Tanger moseyed into the dining room while Geno stared a hole in his plate to avoid questioning looks. Geno saw him slink in out of the corner of his eye. In a better mood, Geno might have yelled at him, teased him for taking too long straightening his hair. In the church-like hush, it felt like he might break something with his voice, so he stayed quiet and sent mental messages for Tanger to come sit with him. He needed someone to put a conversational shield between him and the scared rookies so nobody would get brave and try to talk to him.

In the periphery of Geno's vision, he watched Tanger grab a plate, take one look at Sid, and pick another table. It wasn't surprising. Tanger and Geno were the only two left who remembered, who _really_ knew. Tanger had been snapped at and pushed away enough times to give up on interacting with Sid when he was broody years ago. Geno silently cursed him even as he eyed up whether he could slink over to join Tanger at the other table without anybody taking it as an opportunity to engage him.
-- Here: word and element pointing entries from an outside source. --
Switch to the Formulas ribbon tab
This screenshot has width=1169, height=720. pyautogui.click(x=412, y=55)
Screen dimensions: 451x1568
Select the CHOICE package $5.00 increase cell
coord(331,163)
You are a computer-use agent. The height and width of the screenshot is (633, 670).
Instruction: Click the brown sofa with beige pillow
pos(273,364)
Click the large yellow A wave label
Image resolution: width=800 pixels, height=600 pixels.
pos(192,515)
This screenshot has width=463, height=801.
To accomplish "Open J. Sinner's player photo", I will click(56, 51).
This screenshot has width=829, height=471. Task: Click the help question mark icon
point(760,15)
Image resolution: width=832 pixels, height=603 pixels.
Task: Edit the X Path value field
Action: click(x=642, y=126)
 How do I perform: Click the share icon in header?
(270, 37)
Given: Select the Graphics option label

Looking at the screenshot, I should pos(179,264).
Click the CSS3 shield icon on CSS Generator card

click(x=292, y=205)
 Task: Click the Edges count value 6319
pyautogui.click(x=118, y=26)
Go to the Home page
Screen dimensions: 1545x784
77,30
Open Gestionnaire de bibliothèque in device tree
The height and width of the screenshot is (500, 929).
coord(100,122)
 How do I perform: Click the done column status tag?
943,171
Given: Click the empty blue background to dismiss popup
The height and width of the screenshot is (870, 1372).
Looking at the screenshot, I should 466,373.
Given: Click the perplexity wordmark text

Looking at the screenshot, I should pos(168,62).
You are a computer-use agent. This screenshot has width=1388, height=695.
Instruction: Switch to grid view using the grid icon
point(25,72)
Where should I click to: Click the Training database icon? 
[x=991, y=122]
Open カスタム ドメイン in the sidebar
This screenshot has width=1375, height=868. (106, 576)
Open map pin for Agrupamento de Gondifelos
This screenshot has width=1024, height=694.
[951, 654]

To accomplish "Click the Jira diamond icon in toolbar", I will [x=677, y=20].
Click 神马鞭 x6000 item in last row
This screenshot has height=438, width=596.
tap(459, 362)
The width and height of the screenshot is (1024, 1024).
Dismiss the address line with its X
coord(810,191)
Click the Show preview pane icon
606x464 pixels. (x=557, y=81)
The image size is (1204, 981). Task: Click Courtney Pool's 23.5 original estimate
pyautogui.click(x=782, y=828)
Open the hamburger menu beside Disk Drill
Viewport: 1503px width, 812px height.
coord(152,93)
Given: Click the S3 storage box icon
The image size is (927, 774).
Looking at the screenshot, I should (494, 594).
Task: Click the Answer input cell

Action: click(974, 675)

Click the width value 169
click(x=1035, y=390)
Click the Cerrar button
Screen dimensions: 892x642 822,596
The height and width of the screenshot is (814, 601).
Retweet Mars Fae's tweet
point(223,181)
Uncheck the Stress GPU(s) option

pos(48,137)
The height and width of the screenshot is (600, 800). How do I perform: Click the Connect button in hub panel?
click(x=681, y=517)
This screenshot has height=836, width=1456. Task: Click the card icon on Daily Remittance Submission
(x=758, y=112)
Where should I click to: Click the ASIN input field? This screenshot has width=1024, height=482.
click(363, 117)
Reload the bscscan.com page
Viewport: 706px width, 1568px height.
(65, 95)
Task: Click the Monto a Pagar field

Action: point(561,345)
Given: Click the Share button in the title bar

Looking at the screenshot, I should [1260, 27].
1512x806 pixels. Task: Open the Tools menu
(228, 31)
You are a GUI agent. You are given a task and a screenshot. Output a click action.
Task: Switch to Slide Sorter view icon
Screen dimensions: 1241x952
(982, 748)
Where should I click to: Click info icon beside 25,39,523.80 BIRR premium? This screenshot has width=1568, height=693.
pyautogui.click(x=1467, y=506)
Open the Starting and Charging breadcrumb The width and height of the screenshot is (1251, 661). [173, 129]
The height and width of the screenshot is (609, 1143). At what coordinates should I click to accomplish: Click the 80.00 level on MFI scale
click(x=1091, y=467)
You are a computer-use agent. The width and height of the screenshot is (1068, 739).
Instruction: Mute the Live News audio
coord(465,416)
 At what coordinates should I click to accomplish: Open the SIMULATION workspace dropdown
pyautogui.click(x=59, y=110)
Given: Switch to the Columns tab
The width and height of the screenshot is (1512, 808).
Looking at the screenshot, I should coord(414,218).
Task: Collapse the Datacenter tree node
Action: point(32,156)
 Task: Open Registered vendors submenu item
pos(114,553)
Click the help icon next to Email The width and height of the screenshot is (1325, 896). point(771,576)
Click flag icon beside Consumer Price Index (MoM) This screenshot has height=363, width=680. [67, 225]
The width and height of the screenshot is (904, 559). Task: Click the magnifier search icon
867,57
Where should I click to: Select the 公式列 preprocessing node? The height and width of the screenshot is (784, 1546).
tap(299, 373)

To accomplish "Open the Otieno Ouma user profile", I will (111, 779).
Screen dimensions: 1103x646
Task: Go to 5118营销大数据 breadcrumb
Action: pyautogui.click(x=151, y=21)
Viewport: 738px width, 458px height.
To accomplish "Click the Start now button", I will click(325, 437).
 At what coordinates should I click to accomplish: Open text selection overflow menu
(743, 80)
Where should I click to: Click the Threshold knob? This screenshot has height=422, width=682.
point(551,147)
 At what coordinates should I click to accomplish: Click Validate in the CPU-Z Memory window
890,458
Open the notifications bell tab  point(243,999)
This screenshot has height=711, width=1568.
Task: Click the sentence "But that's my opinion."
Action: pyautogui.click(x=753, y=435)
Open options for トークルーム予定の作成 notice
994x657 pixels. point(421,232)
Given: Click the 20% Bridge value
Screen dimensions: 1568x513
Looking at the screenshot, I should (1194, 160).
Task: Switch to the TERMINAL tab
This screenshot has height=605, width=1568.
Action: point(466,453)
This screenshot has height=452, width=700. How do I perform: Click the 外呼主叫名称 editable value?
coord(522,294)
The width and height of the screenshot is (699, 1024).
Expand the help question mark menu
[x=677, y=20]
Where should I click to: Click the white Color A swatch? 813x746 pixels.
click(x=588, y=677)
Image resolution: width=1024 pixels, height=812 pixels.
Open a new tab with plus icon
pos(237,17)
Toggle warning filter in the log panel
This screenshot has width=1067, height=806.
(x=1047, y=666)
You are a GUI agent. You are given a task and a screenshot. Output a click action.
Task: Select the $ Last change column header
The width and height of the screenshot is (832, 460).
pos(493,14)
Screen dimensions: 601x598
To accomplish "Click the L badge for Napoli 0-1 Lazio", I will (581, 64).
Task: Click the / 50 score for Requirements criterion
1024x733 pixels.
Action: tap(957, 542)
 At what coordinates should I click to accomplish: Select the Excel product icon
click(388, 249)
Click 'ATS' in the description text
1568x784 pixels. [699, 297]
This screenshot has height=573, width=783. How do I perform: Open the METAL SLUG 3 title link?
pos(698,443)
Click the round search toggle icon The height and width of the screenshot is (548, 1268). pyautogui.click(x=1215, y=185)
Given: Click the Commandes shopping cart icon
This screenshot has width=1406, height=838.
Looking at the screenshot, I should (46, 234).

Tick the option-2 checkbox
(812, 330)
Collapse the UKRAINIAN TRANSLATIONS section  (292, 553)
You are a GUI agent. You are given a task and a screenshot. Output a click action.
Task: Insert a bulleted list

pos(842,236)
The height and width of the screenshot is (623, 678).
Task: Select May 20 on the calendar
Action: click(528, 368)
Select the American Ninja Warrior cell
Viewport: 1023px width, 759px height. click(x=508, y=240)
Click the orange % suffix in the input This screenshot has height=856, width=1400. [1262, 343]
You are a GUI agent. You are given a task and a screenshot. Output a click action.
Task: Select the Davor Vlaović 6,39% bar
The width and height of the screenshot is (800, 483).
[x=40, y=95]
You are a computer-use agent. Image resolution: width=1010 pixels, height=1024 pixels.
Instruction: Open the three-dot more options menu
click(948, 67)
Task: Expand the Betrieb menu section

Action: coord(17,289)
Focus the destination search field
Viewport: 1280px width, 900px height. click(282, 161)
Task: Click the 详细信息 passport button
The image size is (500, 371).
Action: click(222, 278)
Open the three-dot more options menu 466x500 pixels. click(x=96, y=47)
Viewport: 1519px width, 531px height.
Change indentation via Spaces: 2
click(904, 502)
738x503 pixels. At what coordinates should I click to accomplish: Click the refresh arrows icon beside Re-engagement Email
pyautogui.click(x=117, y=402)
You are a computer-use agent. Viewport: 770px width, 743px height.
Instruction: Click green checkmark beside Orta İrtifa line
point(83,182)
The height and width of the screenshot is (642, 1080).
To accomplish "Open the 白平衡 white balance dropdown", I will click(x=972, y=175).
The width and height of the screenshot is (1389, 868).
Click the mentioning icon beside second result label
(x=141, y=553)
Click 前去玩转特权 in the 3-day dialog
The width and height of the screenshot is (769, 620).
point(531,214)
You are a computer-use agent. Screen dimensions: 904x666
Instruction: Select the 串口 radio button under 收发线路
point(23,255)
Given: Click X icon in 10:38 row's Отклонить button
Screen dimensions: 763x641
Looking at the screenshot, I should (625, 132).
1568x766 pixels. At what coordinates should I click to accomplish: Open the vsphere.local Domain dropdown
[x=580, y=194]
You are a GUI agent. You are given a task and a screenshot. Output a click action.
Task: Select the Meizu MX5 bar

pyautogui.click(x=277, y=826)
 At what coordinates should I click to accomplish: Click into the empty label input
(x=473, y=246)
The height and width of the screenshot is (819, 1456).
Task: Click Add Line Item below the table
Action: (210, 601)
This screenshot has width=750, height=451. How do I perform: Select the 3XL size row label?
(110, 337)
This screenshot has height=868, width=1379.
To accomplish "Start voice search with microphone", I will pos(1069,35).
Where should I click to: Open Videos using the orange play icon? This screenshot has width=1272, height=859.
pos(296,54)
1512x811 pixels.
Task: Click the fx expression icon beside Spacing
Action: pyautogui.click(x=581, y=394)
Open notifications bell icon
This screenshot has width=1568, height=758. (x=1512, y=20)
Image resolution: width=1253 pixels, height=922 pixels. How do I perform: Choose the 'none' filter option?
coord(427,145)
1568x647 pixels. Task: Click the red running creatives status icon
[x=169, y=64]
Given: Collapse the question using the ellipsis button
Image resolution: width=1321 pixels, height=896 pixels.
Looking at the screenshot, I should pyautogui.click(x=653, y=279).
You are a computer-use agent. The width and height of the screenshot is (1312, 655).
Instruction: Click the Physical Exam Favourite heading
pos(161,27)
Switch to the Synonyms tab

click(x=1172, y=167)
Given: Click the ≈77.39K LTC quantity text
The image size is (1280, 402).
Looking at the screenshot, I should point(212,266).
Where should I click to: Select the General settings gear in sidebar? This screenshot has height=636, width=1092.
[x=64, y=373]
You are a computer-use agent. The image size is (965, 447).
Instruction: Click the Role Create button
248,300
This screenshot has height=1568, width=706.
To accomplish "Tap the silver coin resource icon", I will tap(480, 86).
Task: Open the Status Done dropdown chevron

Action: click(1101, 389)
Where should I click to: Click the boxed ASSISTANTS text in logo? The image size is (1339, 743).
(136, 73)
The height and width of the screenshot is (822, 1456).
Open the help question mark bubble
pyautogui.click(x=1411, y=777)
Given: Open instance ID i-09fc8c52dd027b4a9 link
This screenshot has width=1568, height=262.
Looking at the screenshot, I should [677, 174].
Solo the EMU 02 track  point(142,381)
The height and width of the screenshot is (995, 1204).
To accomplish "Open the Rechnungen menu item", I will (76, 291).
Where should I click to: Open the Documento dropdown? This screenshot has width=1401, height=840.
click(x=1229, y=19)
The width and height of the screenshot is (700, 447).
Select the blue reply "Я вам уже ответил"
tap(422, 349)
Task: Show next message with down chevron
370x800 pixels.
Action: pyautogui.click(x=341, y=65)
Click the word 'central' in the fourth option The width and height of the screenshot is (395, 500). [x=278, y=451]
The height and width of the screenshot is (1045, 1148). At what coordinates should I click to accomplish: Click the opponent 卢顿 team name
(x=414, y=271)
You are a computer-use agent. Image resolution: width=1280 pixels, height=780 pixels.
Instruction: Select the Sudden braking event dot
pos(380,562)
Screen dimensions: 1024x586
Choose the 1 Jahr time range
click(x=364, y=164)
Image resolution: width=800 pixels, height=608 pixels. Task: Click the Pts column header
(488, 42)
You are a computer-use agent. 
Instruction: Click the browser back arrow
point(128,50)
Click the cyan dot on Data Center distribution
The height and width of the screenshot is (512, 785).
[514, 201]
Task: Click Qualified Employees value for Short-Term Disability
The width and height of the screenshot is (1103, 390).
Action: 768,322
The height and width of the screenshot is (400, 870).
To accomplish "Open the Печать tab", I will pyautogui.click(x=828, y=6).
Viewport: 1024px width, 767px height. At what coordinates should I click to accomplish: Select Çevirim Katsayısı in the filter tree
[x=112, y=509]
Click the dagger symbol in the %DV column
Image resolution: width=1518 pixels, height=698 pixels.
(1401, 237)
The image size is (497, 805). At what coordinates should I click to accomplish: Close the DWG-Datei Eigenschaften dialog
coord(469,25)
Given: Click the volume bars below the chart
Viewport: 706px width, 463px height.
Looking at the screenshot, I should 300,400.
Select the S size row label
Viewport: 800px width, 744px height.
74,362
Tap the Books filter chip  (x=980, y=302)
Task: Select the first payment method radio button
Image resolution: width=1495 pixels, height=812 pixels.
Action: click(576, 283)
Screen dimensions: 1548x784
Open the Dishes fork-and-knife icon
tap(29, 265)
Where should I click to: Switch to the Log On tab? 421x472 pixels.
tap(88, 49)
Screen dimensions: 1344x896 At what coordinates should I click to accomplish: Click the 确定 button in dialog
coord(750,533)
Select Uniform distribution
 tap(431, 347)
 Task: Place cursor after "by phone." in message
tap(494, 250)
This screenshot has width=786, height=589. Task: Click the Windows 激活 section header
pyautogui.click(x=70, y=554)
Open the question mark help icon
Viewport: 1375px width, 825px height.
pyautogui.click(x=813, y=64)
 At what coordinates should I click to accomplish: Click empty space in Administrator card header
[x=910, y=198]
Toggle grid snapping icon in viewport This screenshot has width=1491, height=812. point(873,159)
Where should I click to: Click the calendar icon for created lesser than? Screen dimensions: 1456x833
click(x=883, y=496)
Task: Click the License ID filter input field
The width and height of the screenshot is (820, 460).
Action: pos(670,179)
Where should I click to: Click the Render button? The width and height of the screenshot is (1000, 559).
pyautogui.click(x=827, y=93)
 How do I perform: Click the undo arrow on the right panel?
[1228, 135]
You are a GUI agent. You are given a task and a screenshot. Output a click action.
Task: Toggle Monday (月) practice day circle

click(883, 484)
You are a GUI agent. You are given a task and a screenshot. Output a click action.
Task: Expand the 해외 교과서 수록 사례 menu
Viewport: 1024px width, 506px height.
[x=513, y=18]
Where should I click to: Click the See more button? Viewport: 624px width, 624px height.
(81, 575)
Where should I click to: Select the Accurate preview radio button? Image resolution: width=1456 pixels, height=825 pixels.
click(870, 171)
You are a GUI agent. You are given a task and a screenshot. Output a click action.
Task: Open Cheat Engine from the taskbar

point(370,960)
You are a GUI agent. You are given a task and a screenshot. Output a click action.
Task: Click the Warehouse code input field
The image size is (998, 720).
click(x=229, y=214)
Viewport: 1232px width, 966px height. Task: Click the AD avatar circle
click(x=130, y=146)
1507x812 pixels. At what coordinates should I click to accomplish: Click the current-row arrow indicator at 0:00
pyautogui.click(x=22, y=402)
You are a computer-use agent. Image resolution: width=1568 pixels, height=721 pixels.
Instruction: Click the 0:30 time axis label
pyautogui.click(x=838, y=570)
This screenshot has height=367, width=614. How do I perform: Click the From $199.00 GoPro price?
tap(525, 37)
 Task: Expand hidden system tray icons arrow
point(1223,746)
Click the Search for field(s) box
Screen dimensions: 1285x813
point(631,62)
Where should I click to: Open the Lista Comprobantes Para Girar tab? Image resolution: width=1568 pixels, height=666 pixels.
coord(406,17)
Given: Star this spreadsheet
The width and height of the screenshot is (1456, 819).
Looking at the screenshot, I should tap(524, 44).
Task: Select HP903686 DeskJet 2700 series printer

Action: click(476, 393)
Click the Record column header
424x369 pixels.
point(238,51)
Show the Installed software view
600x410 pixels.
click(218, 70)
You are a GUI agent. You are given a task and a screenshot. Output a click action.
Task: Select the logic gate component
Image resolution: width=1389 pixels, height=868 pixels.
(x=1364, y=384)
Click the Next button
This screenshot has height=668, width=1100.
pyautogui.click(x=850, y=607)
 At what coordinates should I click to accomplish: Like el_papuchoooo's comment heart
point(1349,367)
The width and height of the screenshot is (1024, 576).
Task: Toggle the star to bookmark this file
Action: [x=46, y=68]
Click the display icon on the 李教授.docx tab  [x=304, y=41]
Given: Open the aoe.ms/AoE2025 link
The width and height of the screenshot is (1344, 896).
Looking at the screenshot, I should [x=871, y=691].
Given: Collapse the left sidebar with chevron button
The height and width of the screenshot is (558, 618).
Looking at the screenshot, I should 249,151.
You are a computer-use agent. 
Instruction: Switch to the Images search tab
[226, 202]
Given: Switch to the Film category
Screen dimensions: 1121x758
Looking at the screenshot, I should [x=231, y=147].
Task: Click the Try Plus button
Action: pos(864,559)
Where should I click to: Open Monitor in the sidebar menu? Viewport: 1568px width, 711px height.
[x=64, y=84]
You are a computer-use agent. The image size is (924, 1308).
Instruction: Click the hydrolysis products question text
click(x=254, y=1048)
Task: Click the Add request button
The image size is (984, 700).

In his efforts to avoid rookie eye contact and size up the gap between tables, Geno missed Jake's trajectory toward Sid. He didn't notice until Jake crashed in across from Sid with a heaping plate of seconds and said, "Is coffee a good idea for you right now?"

Geno's head snapped around like he was possessed. His hand clenched around his fork, instinctively wishing to lob it three chairs down and hit Jake in the head. He was one of the dangerous ones who had been around long enough to know what was happening but not long enough to know better. They were always the wildcards, the ones most likely to upset the delicate balance.

Sid's eyes came up slowly to set on Jake. When he smiled, Geno could see the strain it took. "It's not going to hurt anything, bud. Don't worry about it."

"I just thought," Jake said while he buttered his bagel with an intent and earnest look. Geno wanted to tell him he shouldn't think—he should stick to his more natural talents. "Doesn't caffeine hurt the egg? Or is that just humans?"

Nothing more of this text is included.